Neuropathic diabetic arthropathy, particularly in the feet, is the leading cause of morbidity in diabetic patients. It has many mimics. Ulcers, sinus tracts, or an abscess with an adjacent region of abnormal signal intensity in bone marrow suggests osteomyelitis. Contrast-enhanced MRI allows differentiation of viable tissue from necrotic regions in diabetic foot infections, which require surgical debridement in addition to antibiotic therapy. Subtraction images are particularly useful for visualizing nonviable tissue.

Dialysis-associated spondyloarthropathy occurs in diabetic patients with a long history of hemodialysis. Intervertebral disk space narrowing without T2 signal hyperintensity, extensive endplate erosions without endplate remodelling, and facet joint involvement are suggestive of spondyloarthropathy instead of infectious discitis or degenerative disc disease. The clinical features of infective discitis and spondyloarthropathy overlap, but knowledge of the patient’s medical history, as well as recognition of imaging characteristics described above, allows the radiologist to make a prompt and accurate diagnosis, leading to appropriate treatment.

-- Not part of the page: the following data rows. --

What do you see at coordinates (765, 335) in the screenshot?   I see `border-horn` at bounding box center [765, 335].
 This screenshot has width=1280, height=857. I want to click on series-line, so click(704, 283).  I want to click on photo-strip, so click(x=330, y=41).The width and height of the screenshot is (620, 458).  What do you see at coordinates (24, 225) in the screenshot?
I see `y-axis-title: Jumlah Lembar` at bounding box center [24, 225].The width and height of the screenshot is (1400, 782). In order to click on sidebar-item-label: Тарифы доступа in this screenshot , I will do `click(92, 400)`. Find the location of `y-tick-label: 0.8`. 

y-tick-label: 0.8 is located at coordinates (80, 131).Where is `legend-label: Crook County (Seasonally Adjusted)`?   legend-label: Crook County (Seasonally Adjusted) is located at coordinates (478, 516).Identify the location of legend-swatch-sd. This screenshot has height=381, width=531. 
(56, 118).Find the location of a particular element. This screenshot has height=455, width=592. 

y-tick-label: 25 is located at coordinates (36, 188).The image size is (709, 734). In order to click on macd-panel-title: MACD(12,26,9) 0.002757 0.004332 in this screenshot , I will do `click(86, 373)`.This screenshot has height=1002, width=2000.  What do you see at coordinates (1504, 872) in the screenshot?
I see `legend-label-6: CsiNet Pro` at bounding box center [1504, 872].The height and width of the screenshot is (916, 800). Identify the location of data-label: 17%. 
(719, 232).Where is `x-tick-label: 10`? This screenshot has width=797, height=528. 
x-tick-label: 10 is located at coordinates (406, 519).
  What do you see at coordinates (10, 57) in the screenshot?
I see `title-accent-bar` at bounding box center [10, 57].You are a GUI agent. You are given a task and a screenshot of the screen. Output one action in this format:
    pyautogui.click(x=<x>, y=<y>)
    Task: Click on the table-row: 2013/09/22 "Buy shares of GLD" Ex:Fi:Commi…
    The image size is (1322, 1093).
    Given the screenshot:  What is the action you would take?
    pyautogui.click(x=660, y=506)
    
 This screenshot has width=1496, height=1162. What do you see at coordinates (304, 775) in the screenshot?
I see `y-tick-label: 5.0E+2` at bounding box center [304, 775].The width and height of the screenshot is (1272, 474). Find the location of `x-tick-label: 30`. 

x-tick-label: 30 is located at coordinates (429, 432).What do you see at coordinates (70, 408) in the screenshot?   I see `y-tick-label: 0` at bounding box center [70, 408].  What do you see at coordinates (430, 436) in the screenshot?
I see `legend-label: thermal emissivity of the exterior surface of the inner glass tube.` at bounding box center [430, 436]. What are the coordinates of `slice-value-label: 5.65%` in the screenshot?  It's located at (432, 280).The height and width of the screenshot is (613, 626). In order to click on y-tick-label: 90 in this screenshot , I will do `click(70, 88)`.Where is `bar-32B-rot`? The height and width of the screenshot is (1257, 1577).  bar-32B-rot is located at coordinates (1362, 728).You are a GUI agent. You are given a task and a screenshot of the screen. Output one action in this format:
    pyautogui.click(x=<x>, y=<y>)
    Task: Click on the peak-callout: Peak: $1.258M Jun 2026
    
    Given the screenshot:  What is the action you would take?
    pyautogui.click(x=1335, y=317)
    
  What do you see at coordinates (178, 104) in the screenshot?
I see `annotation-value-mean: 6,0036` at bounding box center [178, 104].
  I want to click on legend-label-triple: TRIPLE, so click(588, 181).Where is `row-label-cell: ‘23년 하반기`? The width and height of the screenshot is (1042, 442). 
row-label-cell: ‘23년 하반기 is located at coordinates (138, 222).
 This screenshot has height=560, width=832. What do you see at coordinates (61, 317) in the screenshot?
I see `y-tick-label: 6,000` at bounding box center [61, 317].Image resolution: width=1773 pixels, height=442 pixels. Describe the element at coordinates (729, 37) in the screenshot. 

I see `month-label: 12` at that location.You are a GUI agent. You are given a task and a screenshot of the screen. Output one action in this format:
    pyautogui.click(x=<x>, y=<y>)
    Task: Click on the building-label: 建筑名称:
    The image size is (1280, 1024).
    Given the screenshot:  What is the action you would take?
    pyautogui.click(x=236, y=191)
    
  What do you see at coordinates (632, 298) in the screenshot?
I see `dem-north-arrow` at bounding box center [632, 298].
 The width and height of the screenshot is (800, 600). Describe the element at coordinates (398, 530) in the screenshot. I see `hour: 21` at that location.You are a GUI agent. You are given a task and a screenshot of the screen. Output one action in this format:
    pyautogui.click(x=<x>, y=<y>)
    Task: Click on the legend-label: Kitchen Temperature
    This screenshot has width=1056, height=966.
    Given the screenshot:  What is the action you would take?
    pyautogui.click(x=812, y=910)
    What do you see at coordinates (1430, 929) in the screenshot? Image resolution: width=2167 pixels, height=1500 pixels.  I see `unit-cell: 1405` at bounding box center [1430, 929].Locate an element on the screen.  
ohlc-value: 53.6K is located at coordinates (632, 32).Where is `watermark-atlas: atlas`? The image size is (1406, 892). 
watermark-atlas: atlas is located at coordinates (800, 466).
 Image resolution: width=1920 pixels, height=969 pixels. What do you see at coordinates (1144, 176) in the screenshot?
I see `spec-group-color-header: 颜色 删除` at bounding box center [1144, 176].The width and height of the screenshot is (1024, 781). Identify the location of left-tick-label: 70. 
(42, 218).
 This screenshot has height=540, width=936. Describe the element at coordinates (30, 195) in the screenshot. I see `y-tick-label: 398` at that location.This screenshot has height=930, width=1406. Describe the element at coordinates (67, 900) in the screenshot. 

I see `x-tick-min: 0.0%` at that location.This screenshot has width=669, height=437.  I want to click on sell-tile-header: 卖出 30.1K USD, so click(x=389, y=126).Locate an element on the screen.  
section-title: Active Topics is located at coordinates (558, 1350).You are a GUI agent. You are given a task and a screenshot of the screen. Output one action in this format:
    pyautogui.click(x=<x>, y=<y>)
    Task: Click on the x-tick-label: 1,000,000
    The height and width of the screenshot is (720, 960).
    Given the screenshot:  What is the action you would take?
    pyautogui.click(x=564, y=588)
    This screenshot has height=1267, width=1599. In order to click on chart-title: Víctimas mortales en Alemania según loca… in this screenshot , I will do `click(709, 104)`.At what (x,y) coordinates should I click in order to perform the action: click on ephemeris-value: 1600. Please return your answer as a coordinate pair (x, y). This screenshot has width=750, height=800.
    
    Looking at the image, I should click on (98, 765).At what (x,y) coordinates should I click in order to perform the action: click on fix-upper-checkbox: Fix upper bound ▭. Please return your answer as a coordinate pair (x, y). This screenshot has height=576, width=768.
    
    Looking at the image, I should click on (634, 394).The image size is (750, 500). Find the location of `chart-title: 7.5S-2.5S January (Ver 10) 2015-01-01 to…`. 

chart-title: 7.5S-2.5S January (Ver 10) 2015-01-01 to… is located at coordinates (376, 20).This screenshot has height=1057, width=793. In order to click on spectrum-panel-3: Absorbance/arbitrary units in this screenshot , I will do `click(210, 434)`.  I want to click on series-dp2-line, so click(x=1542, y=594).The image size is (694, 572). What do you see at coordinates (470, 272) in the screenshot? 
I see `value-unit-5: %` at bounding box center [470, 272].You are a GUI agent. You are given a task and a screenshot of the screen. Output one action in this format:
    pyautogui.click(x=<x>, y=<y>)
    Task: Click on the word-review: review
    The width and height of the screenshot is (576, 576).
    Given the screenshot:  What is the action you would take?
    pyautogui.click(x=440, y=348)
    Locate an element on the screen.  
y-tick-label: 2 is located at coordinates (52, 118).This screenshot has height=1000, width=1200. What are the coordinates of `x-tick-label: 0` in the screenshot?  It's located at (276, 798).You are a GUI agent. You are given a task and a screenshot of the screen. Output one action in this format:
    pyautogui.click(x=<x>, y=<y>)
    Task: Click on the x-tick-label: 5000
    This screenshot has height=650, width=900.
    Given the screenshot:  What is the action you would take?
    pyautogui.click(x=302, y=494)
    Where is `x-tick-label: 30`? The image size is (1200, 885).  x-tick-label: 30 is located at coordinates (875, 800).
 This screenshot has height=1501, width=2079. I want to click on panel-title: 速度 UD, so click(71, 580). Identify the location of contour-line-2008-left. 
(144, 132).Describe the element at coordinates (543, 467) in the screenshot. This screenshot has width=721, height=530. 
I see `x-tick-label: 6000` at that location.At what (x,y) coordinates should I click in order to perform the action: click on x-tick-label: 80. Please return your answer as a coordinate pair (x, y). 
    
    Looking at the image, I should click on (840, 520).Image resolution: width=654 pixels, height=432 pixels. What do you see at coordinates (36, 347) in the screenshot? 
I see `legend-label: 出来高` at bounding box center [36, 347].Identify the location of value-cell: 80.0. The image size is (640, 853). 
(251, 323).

The National Institute for Health and Care Excellence (NICE) of the United Kingdom has published a guideline for the prevention and management of diabetic foot disorders. Recommendations specifically relevant to Charcot arthropathy in diabetes are as follows

If a person with diabetes fractures a foot or ankle, the fracture may progress to Charcot arthropathy.

Acute Charcot arthropathy should be suspected if redness, warmth, swelling, or deformity (particularly if the skin is intact) is noted, especially in the presence of peripheral neuropathy or renal failure. Acute Charcot arthropathy should be considered even when deformity is not present or pain is not reported.

If acute Charcot arthropathy is suspected, a weightbearing radiograph of the affected foot and ankle should be obtained. Magnetic resonance imaging (MRI) may be considered if the radiograph is normal but Charcot arthropathy is still suspected.

The 2017 International Diabetic Foundation (IDF) guidelines on the diagnois and management of the diabetic foot also address Charcot arthropathy and include the following recommendations

In all patients presenting with a new diabetic foot infection (DFI), serial plain radiographs of the affected foot should be obtained to identify bone abnormalities (deformity, destruction) as well as soft-tissue gas and radiopaque foreign bodies.

Serial radiographs should be used to reassess potential osseous changes when healing progresses slowly or signs and/or symptoms worsen.

For patients who require additional imaging, particularly when soft-tissue abscess is suspected or the diagnosis of osteomyelitis remains uncertain, MRI is the study of choice.

In the acute phase, Charcot arthropathy may appear clinically similar to osteomyelitis. MRI findings consistent with an infection generally include soft-tissue fluid collection, sinus tracts, and diffuse marrow edema.